Schweizer Studie: Magnetfelder verursachen womöglich Alzheimer
zuletzt aktualisiert: 08.09.2006 - 08:43Bern (rpo). Starke Magnetfelder könnten das Alzheimer-Risiko erhöhen. Schweizer Wissenschaftler haben festgestellt, dass Lok- und Rangierlokführer, die solchen Feldern ausgesetzt sind, drei Mal häufiger an Alzheimer erkranken als andere Angestellte der Bundesbahnen des Landes.
Die Wissenschaftler in Bern analysierten die Todesursachen von rund 5.000 ehemaligen Angestellten der Schweizerischen Bundesbahnen (SBB). Dabei fiel das Risiko für Lokführer auf.
Zurzeit sei jedoch nicht bekannt, wie Magnetfelder das Risiko für die Alzheimer-Krankheit erhöhen könnten, erklärten die Forscher. Das Schweizer Bundesamt für Gesundheit schließt auch nicht aus, dass die erhöhten Risiken durch andere Faktoren verursacht werden.
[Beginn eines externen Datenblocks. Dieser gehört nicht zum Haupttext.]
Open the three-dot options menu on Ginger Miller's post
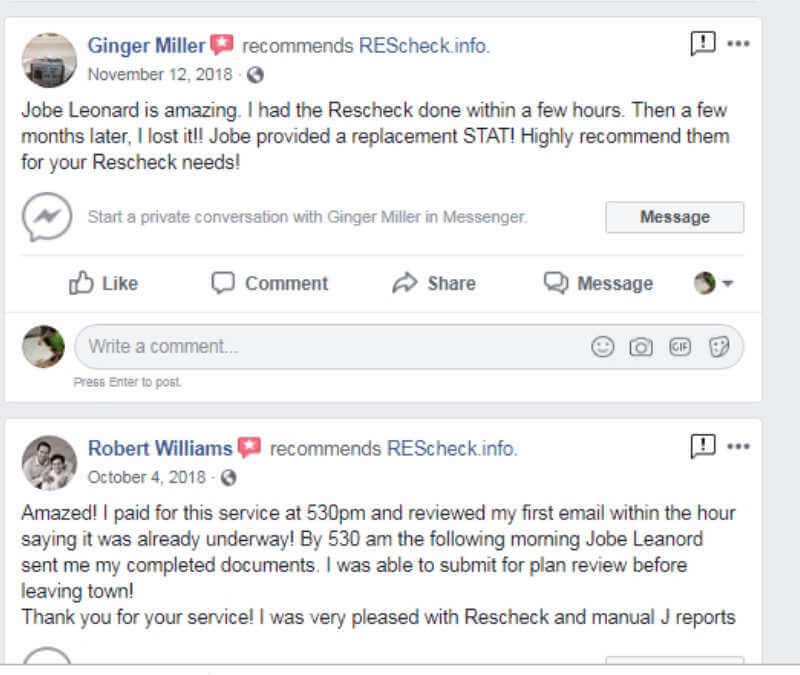Viewport: 800px width, 675px height. click(738, 44)
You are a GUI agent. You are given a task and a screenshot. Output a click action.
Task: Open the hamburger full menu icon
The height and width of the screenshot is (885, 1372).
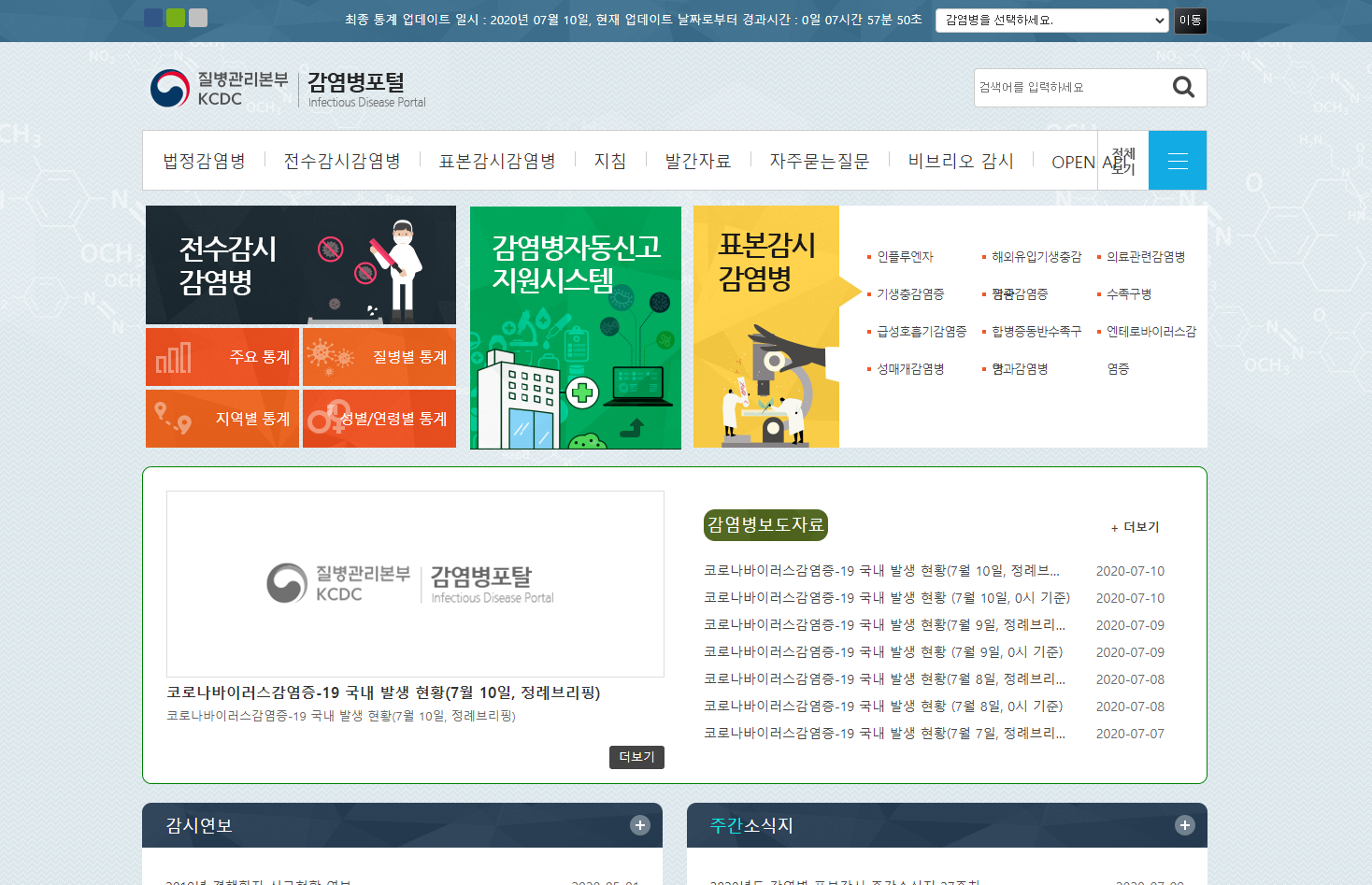pyautogui.click(x=1178, y=161)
Für die übrigen Berufsgruppen der SBB und für die Reisenden stellte die Studie kein Gesundheitsrisiko durch diese elektromagnetische Strahlung fest. Bei Todesursachen wie Krebs, Demenz und Parkinson-Syndrom ergab sich ebenfalls kein Zusammenhang mit den Magnetfeldern. Insgesamt waren die Todesursachen von 5.413 Personen unter Berücksichtigung der elektromagnetischen Belastung am ehemaligen Arbeitsplatz untersucht worden.